1st of January.

It really is one of those dates, isn’t it? One which we can ask anyone about at any time, and know that they will be able to recall just what they did that day. Where. And with who.

I can too. Though not necessarily because of it being just New Years. Maybe a little bit because I started it in the comfiest bed in history. But more than anything, because I was literally pulled out of it at bloody 5 o’clock in the morning.

…!

Let me explain.

Two years back I spent a crisp New Years Eve at my friend’s house back in my home town. Standing next to her, ankle deep in snow I was watching fireworks light up a pitch black sky, thinking of nothing but how this was my last Swedish New Years in forever.

I was wrong.

Exactly one year later.

New Years Eve again.
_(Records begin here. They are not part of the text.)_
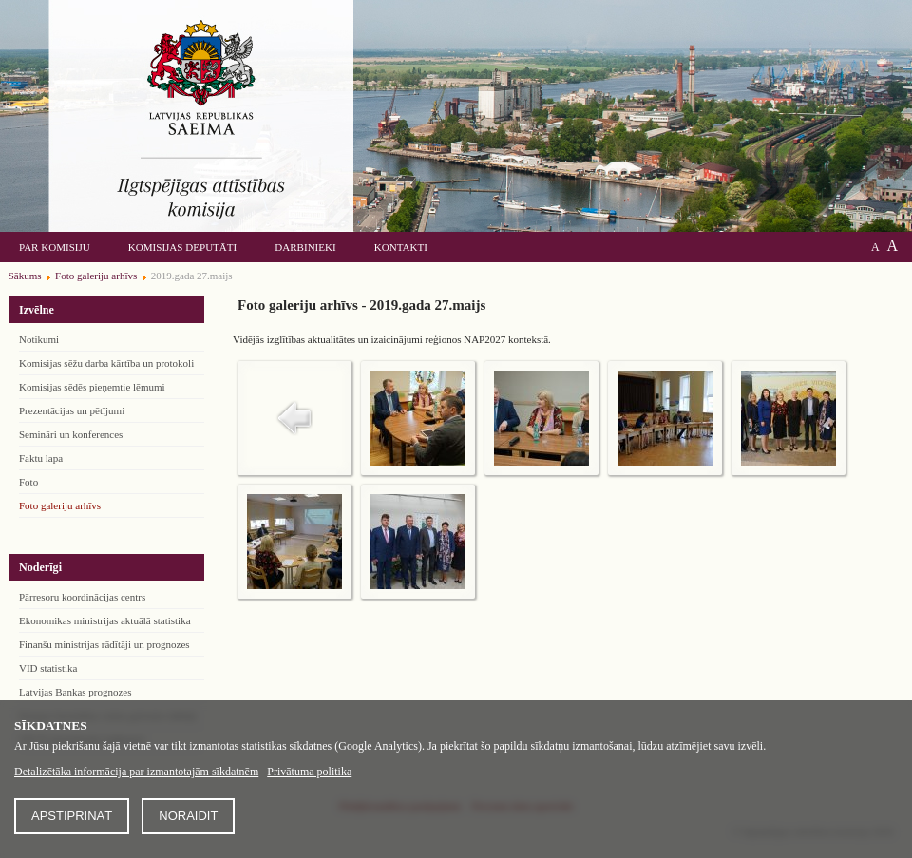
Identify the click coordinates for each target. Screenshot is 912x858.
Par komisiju (54, 247)
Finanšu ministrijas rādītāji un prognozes (104, 644)
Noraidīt (188, 816)
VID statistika (48, 668)
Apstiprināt (71, 816)
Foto (28, 481)
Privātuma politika (309, 771)
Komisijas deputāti (182, 247)
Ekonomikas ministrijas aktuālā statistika (105, 620)
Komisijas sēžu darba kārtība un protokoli (106, 363)
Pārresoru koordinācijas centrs (82, 596)
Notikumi (39, 339)
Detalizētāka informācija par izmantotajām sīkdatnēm (136, 771)
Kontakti (401, 247)
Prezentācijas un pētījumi (71, 410)
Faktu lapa (41, 458)
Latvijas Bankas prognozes (75, 691)
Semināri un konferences (71, 434)
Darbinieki (305, 247)
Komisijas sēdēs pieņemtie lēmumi (92, 386)
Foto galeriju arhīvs (60, 505)
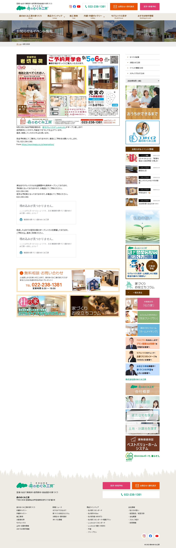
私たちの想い (134, 510)
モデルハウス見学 (119, 16)
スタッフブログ (145, 168)
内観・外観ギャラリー (93, 16)
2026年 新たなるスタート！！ (149, 203)
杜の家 (95, 510)
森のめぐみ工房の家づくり (30, 16)
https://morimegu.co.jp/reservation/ (38, 144)
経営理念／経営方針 (137, 513)
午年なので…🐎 (144, 192)
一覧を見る (137, 292)
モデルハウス (21, 522)
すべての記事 (134, 57)
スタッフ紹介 (134, 519)
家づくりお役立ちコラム (61, 513)
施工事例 (73, 16)
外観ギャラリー (21, 513)
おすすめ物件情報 (145, 16)
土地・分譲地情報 (22, 526)
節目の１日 (143, 170)
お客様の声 (20, 519)
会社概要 (133, 516)
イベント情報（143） (136, 68)
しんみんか (96, 522)
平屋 (89, 529)
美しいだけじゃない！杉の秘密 (148, 181)
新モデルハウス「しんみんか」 (54, 127)
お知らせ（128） (135, 62)
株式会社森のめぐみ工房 (136, 379)
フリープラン (92, 532)
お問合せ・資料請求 (60, 516)
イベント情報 (144, 155)
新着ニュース (57, 507)
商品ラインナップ (55, 16)
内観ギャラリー (21, 510)
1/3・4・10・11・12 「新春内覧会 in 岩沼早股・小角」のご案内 (149, 160)
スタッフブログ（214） (137, 73)
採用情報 (133, 522)
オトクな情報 (57, 519)
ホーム (18, 44)
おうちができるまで (59, 510)
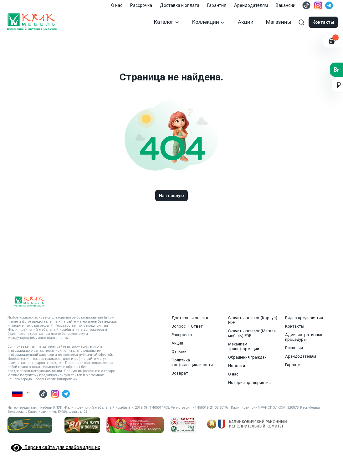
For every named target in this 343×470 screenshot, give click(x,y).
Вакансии (285, 5)
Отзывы (179, 351)
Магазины (278, 22)
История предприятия (249, 382)
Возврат (180, 373)
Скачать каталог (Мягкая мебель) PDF (252, 333)
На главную (171, 195)
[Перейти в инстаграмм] (318, 5)
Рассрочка (141, 5)
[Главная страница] (31, 22)
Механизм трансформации (243, 346)
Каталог (167, 22)
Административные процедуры (304, 337)
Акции (245, 22)
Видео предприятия (304, 317)
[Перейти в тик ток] (306, 5)
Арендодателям (251, 5)
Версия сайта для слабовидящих (55, 447)
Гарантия (216, 5)
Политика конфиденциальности (192, 362)
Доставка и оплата (179, 5)
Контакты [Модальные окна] (323, 22)
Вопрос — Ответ (187, 326)
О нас (116, 5)
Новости (236, 365)
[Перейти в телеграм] (329, 5)
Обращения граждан (247, 357)
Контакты (294, 326)
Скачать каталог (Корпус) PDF (252, 320)
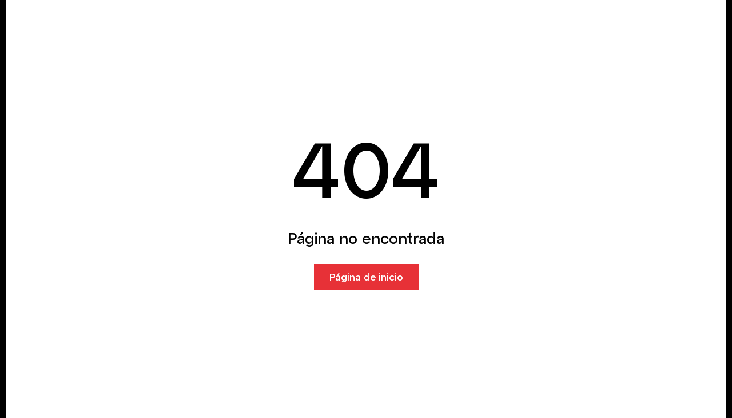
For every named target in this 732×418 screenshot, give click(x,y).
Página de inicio (366, 276)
Surrounded by my whole family, I was burying my toes in the wet sand of the crowded beach in tourist mayhem Hua Hin, Thailand. I was watching fireworks just like the year before, with the main difference being that time also while trying to avoid getting set on fire by any of the way too many burning lanterns other Scandinavian tourists were miserably failing with getting into the air.

Like so many times before I spent the first trembling minutes of the new year watching the sky. Silently laughing to the memory of my aching heart from the previous year. Thinking how this was probably my most cliché Swedish New Years ever. Following the shrinking light from a one of the hundred lanterns drifting further and further up in the sky, I started playing with the thought of how in the world I would be spending the next one. Where? And with who..?

Not in a million years, would I have been able to guess.

But to no one’s surprise but mine – did also this one end up being Swedish. (I’m rapidly going all international though, adding a dash of Norway this time..!)

5 am.

The New Years party is still in full swing. And the streets of El Bolsón, Argentina are filled with beautiful people in all ages and levels of intoxication more or less consciously making their way into 2017. We all know how more or less how these things go, right?

The air is cool but comfortable enough even for the girls in the very shortest dresses. The backdrop from the still open nightclub is sending physical pulses through the air of the entire town. Upset voices of an arguing couple are being drowned out by the ecstatic laughters of that big group of teenage girls who’ve probably all been best friends since before they were even old enough to know their own names.

Someone’s lying passed out in the grass on the town plaza. Next to him, sits someone mid-mission of rapidly stuffing his face with a massive pizza. Because in practice it still sort of is 2016 – right? That whole get thin thing doesn’t really start until after you wake up on the 1st. Everyone knows that. Right..?

Dawn is on a slow, but steady approach. Crashing in with just enough light for people to slowly start realising that it might actually be time to head home after all.

There is one thing though, that doesn’t make any logical sense whatsoever, this particular new years morning in El Bolsón. And that is a dumb ass Scandinavian group of lycra dressed cyclists rolling through town like a not-even-funny mirage made up by someone on too many hallucinogens.

And in the middle of it – is me :-)

Though there are a million things to be said about the week I ended up spending as the Bariloche adoptive daughter of Laban, Bebben and Holte, I’ll keep it short. In practice it consisted of one day of cycling together, and then me recovering from a way too persistent sickness that these lovely souls for no reason decided to give me the circumstances and support to finally get well from.

Finally feeling well physically was great. Emotionally though, this week was something I didn’t fully grasp until afterwards how much – and desperately – I had actually needed. Sure, these 3 mad men were just as new in my life as any- and everything else I fill my days, weeks, months and years with. But still they gave me a sense of familiarity and being home that I honestly can’t even remember when truly experiencing last.

This boosted my spirit. On a level that still today – a good month later – is sinking in a little more for each passing day. Like I said, I needed this. I needed these people.

And they were totally worth getting up at 5 am for.

Thank you. All three of you.

Thank you for everything.

I don’t need to write here what that everything means. You know already. Probably still more so than I do myself.

And just in case you’ve had time to forget it until then – I’ll make sure to remind you of it when we see each other back home again.

Och Holte:

– Man må jo gå for drømmen sin, ikke sant?

Tack för allt. Era fina jävla människor.